═════ DATA FOR THIS TASK

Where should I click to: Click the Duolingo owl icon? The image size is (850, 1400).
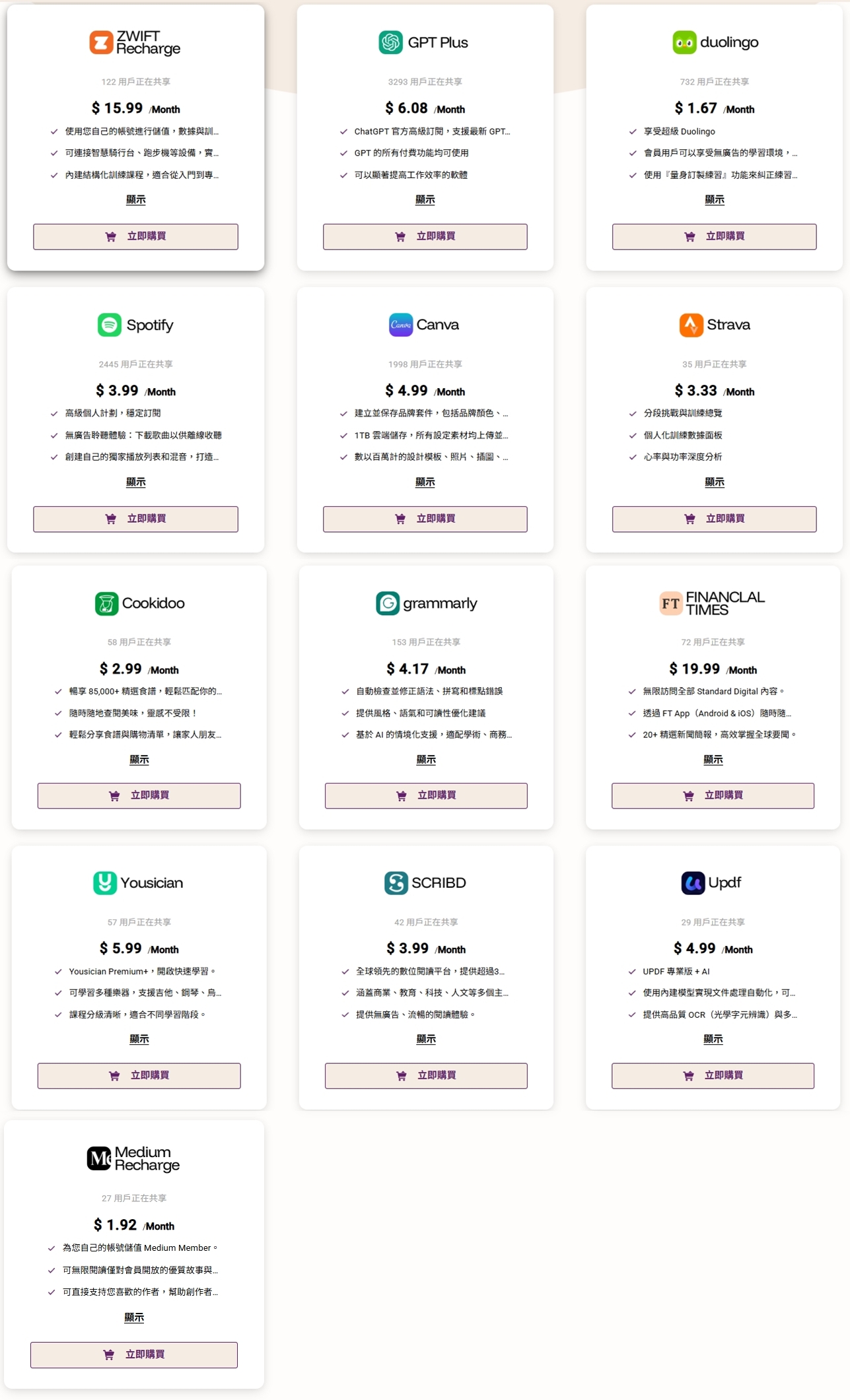click(684, 42)
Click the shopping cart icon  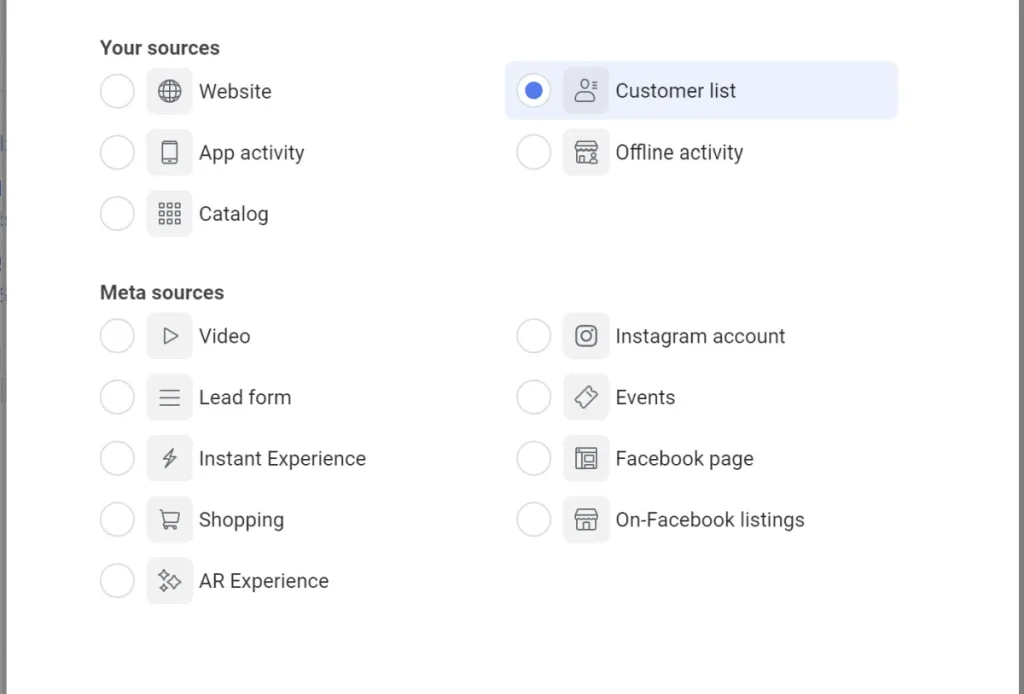tap(170, 520)
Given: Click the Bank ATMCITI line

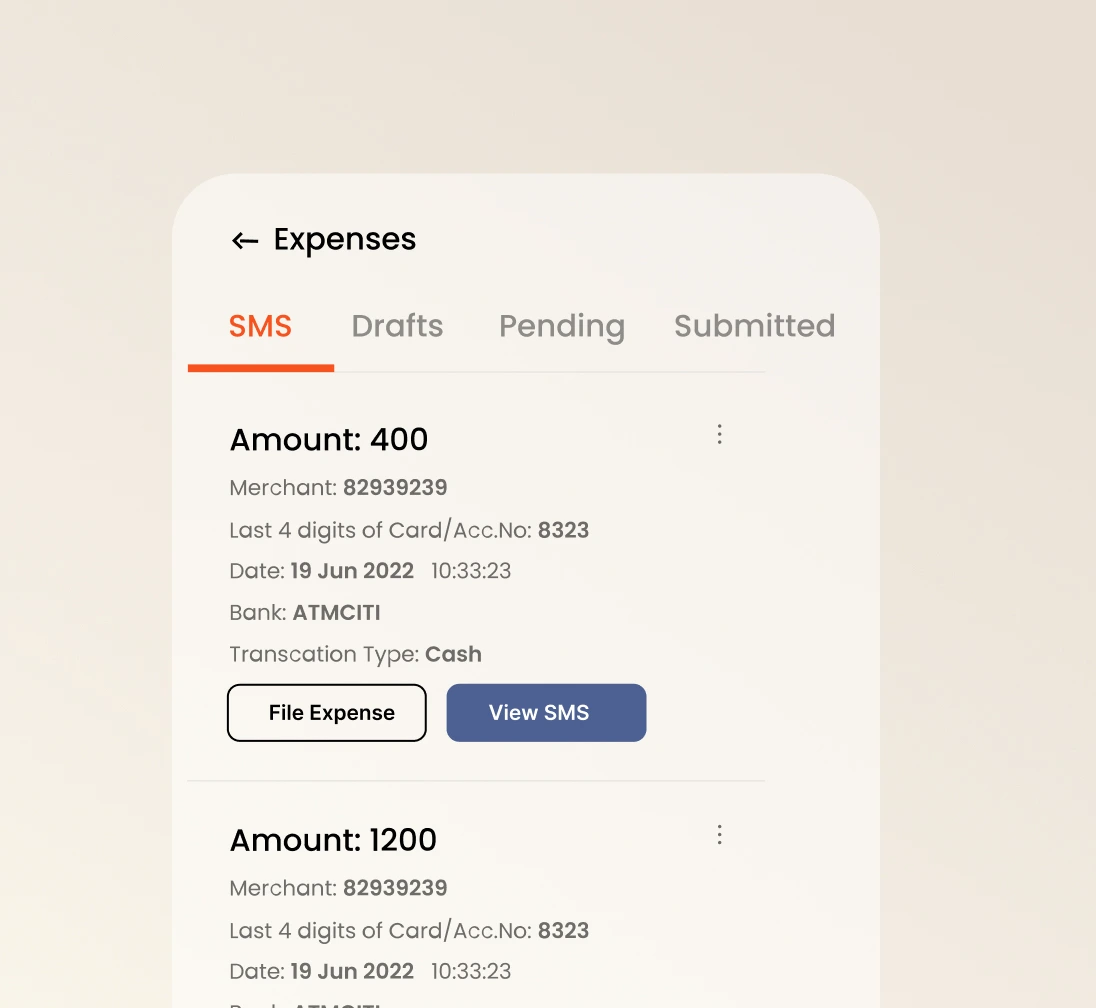Looking at the screenshot, I should point(305,613).
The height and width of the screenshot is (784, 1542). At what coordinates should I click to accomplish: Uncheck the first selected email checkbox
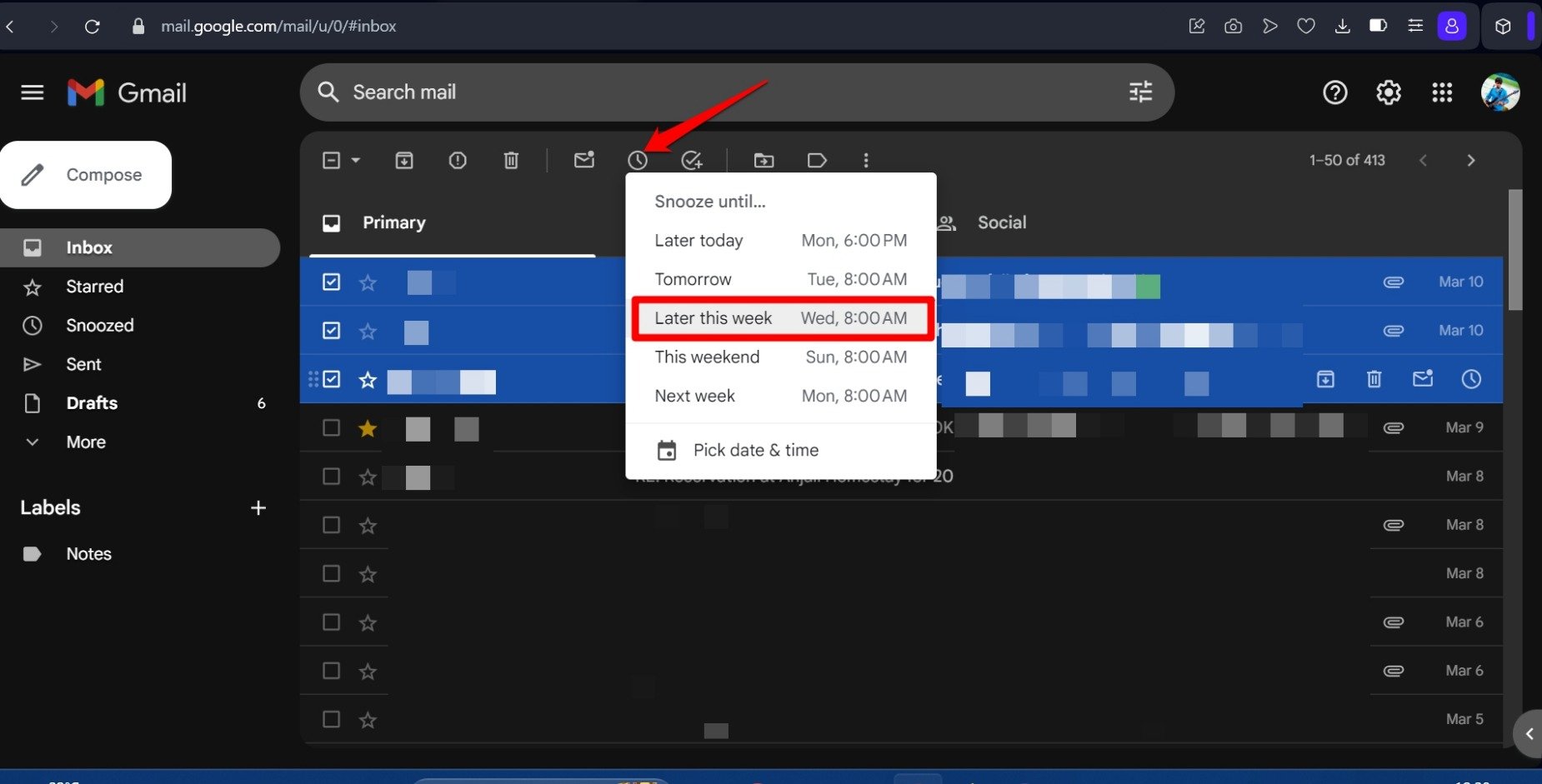pos(331,282)
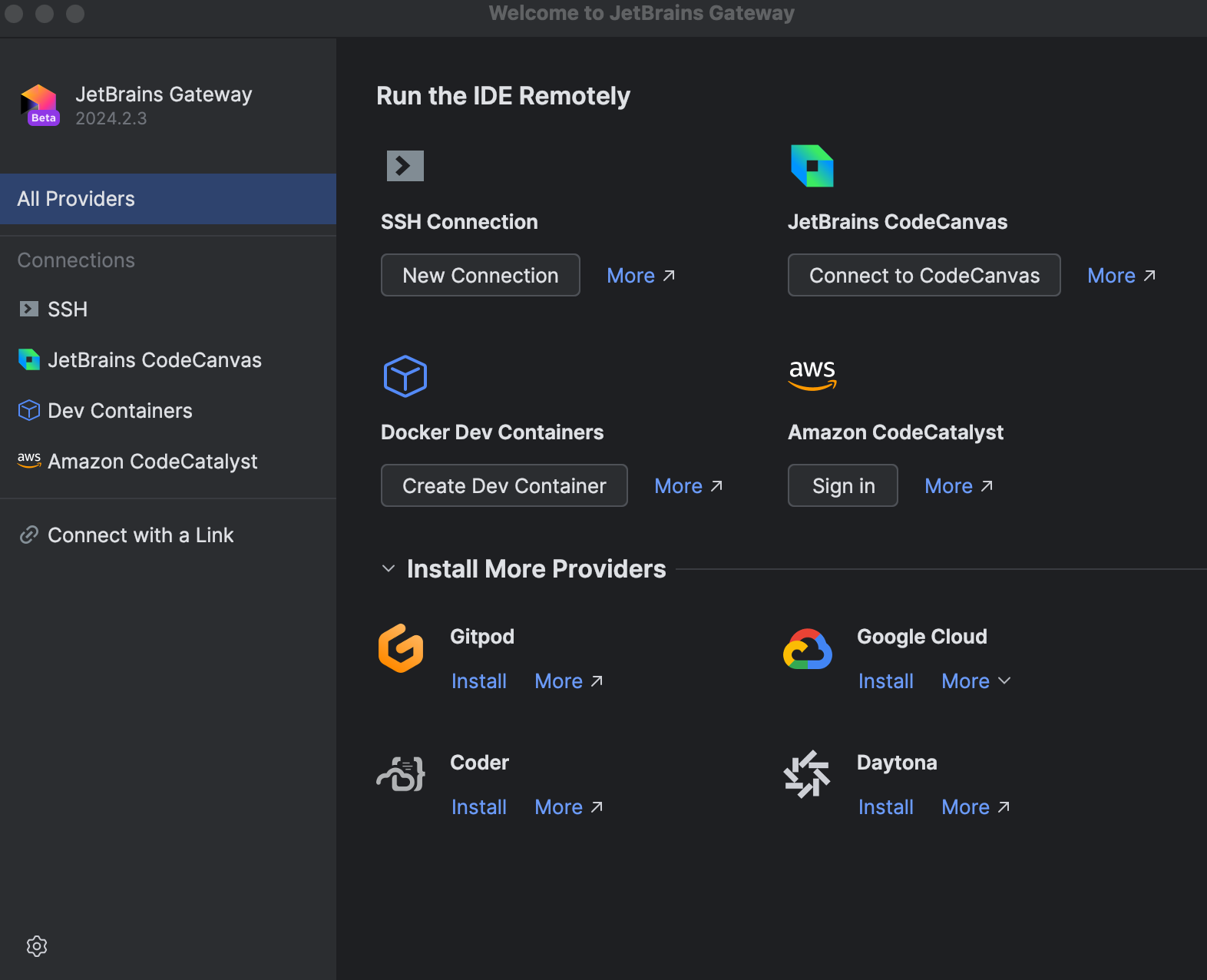Click the New Connection button

pyautogui.click(x=481, y=276)
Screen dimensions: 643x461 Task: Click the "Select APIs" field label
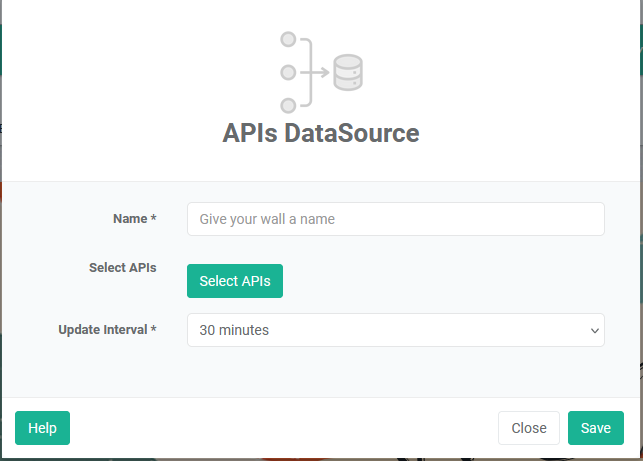click(x=122, y=268)
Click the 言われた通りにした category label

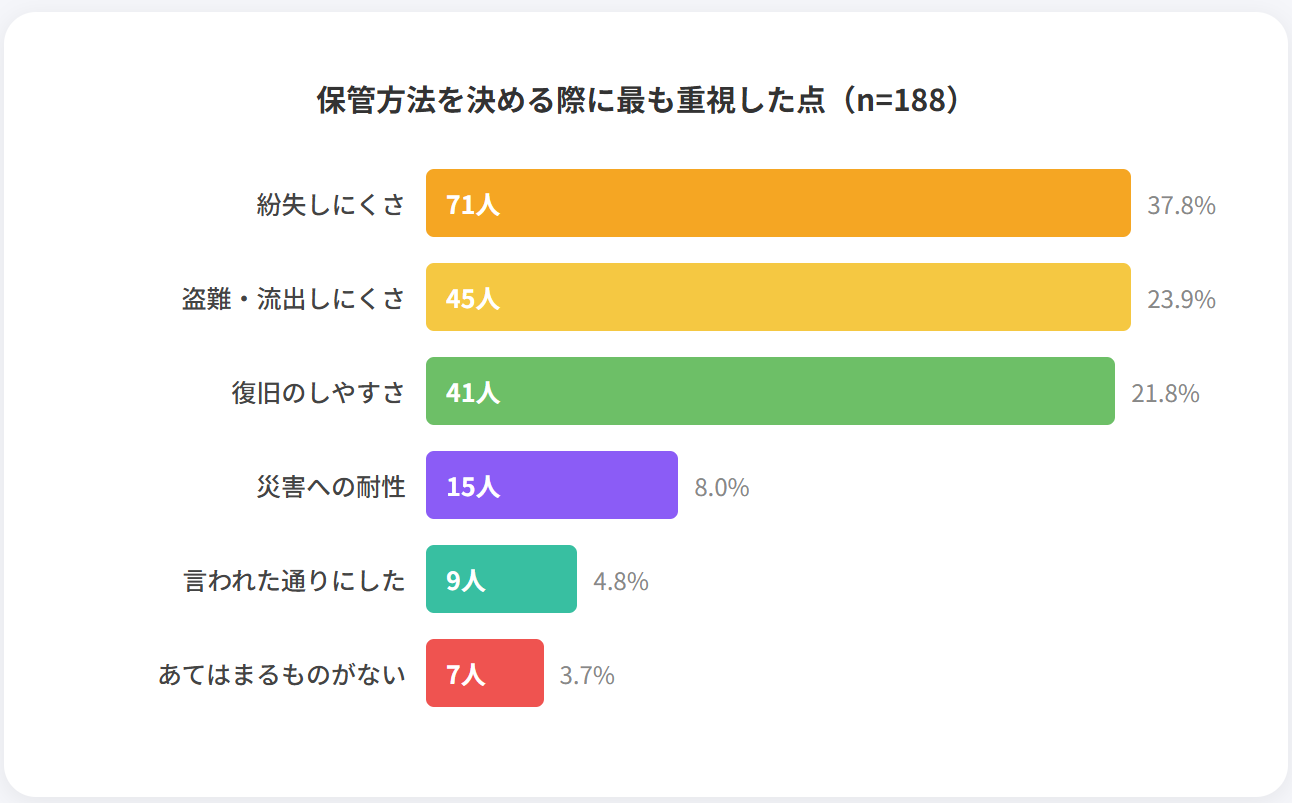pyautogui.click(x=295, y=581)
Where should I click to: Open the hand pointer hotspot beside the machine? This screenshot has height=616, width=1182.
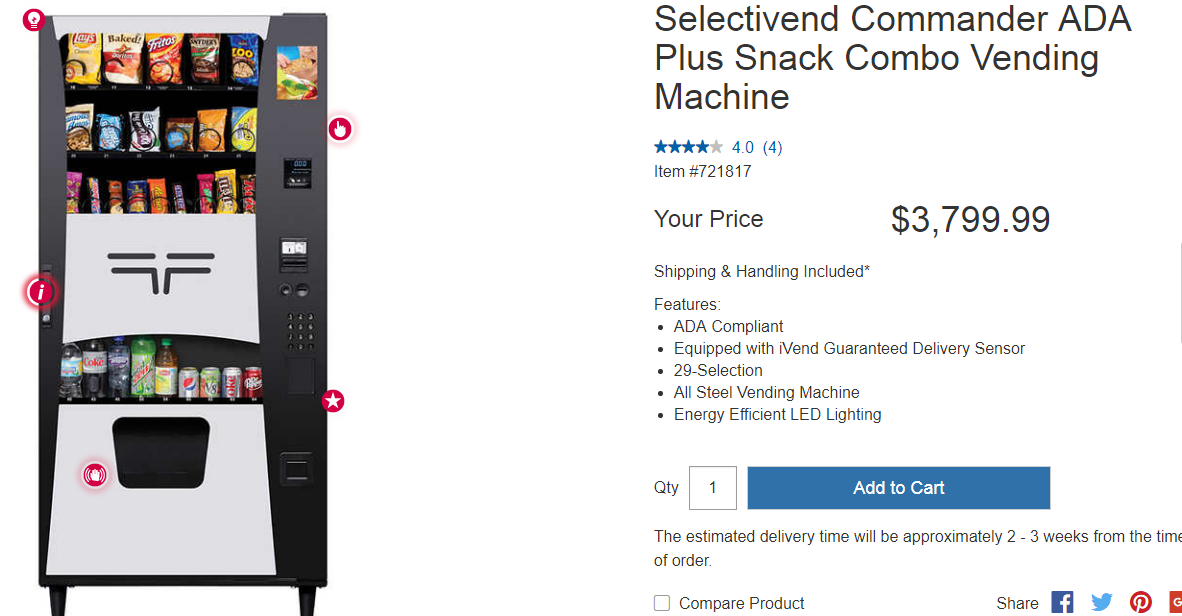340,130
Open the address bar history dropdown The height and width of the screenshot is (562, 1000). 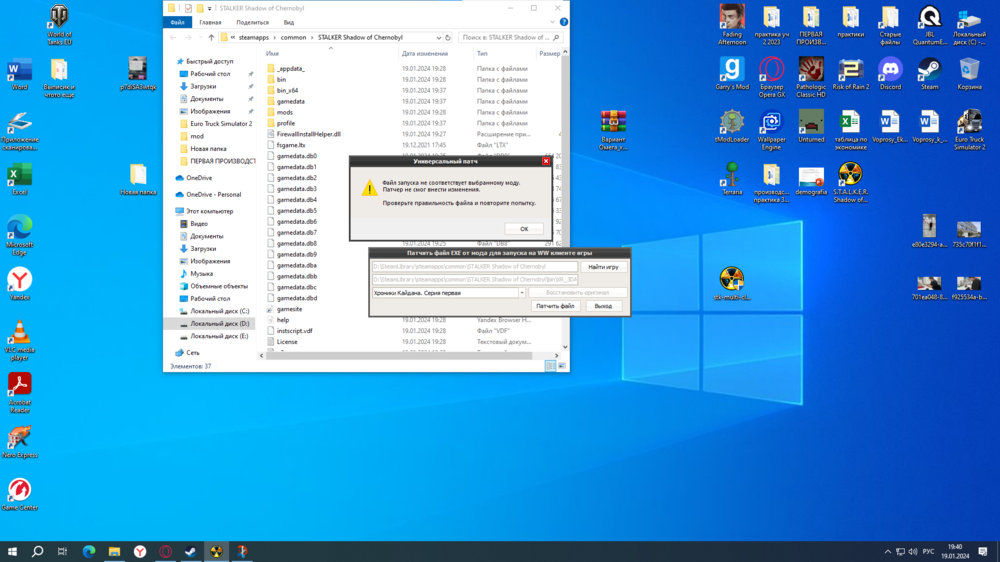pos(438,38)
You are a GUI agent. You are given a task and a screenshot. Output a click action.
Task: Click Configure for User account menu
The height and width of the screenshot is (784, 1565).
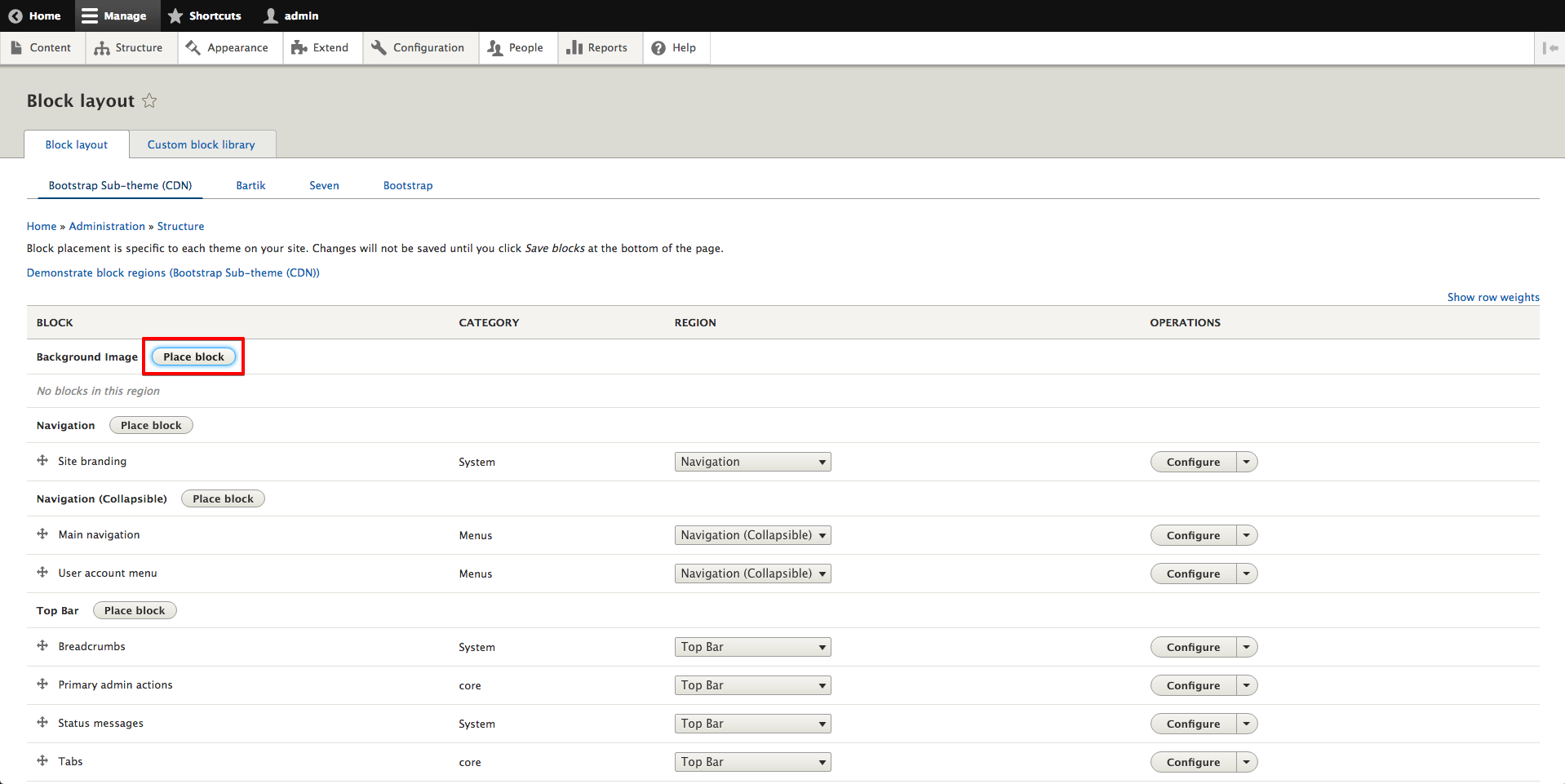pos(1193,574)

══════════

ACTIVITY
Your answer must be the lines from the line containing "You are a GUI" through the final line of the data, written out exactly, both ends included and pictures left out.

WRITTEN RESPONSE
You are a GUI agent. You are given a task and a screenshot. Output a click action.
Task: Click Configure for User account menu
The height and width of the screenshot is (784, 1565).
pos(1193,574)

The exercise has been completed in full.